How to find delaunay triangulation facets containing the given points

Question

I have plotted n random points (the black points) and used delaunay triangulation, now I want to interpolate m random evaluation points (the red points) so I need to calculate which triangle the evaluation point is inside.

What is the approach for calculating the vertices of the triangle for each point?

Answer 1

For a given triangle, ABC, a point is inside the triangle if it is on the same side of line AB as point C is, on the same side of line BC as point A is, and on the same side of line AC as point B is. You can pre-optimize this check for each triangle and check them all until you find the triangle(s) it is in. See this page for more details.

To save computation, you can compute the minimum and maximum X and Y coordinates of the points for each triangle. If the X and Y coordinates of a point are not within the minimum and maximum values, you can immediately skip checking that triangle. The point cannot be inside it if it isn't inside the rectangle that bounds the triangle.

Answer 2

I'll assume that triangles do not intersect except of common edges.

You don't want to check every triangle (or subset of them) independently. The main reason is computation errors - due to them you may get answer "inside" for more than one triangle (or zero) which may break logic of your program.

More robust way is:

1. Find closest edge to the point
2. Select one of triangles touching this edge
3. Make one check for that triangle (the point lies on the same side as the third triangle vertex)
4. If "inside" - return this triangle
5. If "outside" - return another triangle on this edge (or "nothing" if there is no other triangle)

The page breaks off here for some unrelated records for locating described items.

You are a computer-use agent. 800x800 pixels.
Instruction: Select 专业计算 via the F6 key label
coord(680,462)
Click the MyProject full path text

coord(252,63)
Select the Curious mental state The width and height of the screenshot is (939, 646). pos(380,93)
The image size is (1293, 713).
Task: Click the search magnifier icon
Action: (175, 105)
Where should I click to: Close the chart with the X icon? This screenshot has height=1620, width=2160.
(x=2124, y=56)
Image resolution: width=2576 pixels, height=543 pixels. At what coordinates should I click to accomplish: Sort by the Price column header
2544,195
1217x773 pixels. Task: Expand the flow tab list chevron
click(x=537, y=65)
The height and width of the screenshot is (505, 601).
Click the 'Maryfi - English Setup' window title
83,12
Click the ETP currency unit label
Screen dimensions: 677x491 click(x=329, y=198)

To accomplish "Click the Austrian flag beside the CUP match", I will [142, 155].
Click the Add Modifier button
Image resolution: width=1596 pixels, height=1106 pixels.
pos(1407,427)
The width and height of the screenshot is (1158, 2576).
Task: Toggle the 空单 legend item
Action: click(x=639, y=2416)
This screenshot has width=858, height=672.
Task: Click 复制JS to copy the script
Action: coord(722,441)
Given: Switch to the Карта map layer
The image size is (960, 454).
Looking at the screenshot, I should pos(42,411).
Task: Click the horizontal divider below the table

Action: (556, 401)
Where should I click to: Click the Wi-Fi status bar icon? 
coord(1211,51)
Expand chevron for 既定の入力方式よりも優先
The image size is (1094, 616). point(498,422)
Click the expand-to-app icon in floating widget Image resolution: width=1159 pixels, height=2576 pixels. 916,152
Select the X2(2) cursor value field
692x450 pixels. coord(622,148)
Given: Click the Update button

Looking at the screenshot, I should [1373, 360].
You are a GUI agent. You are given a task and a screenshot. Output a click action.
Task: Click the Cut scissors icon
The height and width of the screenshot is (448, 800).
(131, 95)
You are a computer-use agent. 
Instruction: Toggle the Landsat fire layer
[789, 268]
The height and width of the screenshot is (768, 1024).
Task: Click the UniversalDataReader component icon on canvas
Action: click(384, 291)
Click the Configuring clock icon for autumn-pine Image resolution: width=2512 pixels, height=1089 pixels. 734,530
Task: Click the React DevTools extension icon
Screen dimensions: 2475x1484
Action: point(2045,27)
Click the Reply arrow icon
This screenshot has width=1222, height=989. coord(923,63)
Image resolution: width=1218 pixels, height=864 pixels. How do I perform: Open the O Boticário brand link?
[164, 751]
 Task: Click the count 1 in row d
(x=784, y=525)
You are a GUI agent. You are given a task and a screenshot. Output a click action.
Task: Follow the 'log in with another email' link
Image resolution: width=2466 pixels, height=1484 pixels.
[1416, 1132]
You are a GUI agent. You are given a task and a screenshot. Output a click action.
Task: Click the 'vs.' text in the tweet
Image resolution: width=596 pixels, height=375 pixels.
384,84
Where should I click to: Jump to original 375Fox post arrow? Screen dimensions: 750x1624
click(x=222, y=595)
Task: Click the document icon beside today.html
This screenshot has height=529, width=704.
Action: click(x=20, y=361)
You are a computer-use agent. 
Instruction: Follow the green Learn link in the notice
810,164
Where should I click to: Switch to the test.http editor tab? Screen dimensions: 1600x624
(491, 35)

Even if you will return wrong triangle because of computation error, there still be exactly one triangle and point will lie close enough to it to accept such mistakes.

For #1 you can use something like quad-tree as Michael Wild suggests.

Answer 3

This simple example triangulates 10 random points, a further 3 random points are generated and if they fall inside a triangle the vertices are given:

import numpy as np
from pyhull.delaunay import DelaunayTri

def sign(a,b,c):
    return (a[0]-c[0])*(b[1]-c[1])-(b[0]-c[0])*(a[1]-c[1])

def findfacet(p,simplice):
    c,b,a = simplice.coords
    b1 = sign(p,a,b) < 0.0
    b2 = sign(p,b,c) < 0.0
    b3 = sign(p,c,a) < 0.0
    return b1 == b2 == b3

data = np.random.randn(10, 2)
dtri = DelaunayTri(data)

interpolate = np.random.randn(3, 2)

for point in interpolate:
    for triangle in dtri.simplices:
        if findfacet(point,triangle):
            print "Point",point,"inside",triangle.coords
        break

Using matplotlib to visualize (code omitted):

The dotted cyan lines now connect the points to interpolate with the vertices of triangle it lays within. The black lines are the convex hull, and the solid cyan lines are the delaunay triangulation.

Answer 4

A Delaunay triangulation is in itself a search data structure. Your Delaunay triangulation implementation probably has location functions. How have you computed the Delaunay triangulation of your points?

CGAL has an implementation of 2D and 3D triangulations. The resulting data structure is able to localize any point using a walk from a given point. See for example that chapter of the manual. CGAL is a C++ library, but it has python bindings.